This book was originally published in 1986, and it details twenty years of the author's life that she spent living in various locales while accompanying her sculptor husband as he went to work where he could find certain stones; "It is of course entirely owing to the Sculptor's appetite for marble and stone," she writes, "that this work came into existence in the first place, and that I am held in the mysterious grip of olive, lentisk, fig, and vine".
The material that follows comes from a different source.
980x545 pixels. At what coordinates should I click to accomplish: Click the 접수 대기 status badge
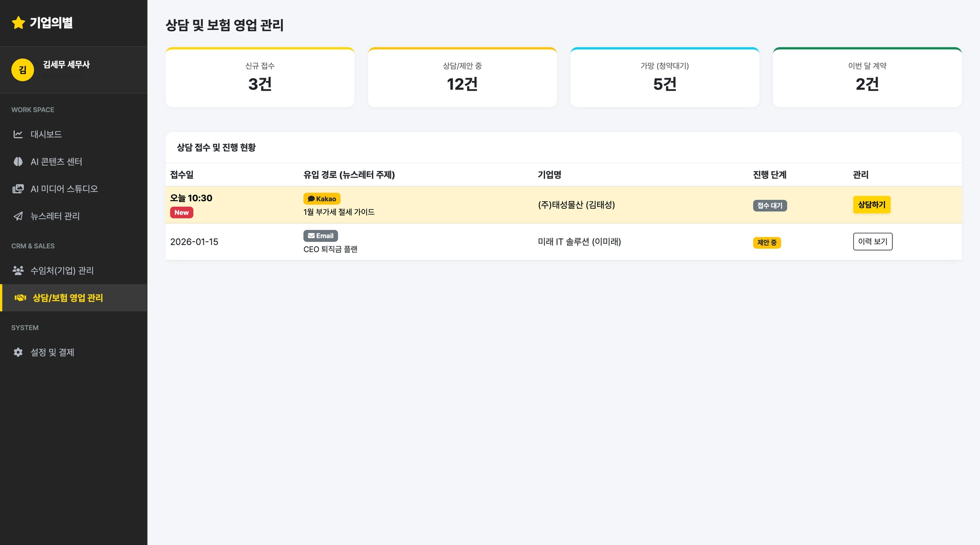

Gray is British and the book chronicles her experiences eating and cooking while mostly living in very rustic areas during the 60's and 70's, far from any sign of tourism or modernity. She often cooks over open fire, without the benefit of refrigeration, and describes some very challenging situations. The food, therefore, is rustic. It's the everyday fare of the peasants, farmers, fishermen, and others who she encounters, and, for this reason, the book is not only a cookbook, but a reminiscence of the people she meets and gets to know and, even more, for their lifestyle, which, even 30-40 years ago, Gray was insightful enough to recognize was in danger of being forgotten as more and more harbingers of modern, industrial life crept in.
Poverty rather than wealth gives the good things of life their true significance. Home-made bread rubbed with garlic and sprinkled with olive oil, shared--with a flask of wine--between working people, can be more convivial than any feast. My ambition in drawing in the background to what is being cooked is to restore the meaning. I also celebrate the limestone wilderness.
If I stress the rustic source of culinary inspiration, it is not in opposition to the scientific...
In my experience it is the countryman who is the real gourmet and for good reason; it is he who has cultivated, raised, hunted, or fished the raw materials and has made the wine himself. The preoccupation of his wife is to do justice to his labours and bring the outcome triumphantly to table. In this an emotional element is involved. Perhaps this very old approach is beginning to once again inspire those who cook in more urban situations.
In my view it was not necessarily the chefs of prelates and princes who invented dishes. Country people and fishermen created them, great chefs refined them and wrote them down.
This book is way ahead of its time. Gray presages recent trends of nose-to-tail eating, eating seasonally, foraging, all-things-pork, local eating, and canning/preserving. Of course, that's because these "trends" aren't really new or trendy at all, but are simply an indication that within our modern urban enclaves, we've become so removed from these centuries-old building blocks of cuisines, that the re-introduction of them by current chefs within the context of contemporary restaurants appears novel.
It's a painstakingly thorough book as well. There are ten or twelve chapters dedicated to specific dishes or foodstuffs ("Beans, Peas, and Rustic Soups", "Edible Weeds", "La Polenta"), but there are also chapters that focus on equipment ("Pots and Pans") or techniques ("Chopping and Pounding"). There's also a massive bibliography and a great cross-referenced index. There's a ton of information here.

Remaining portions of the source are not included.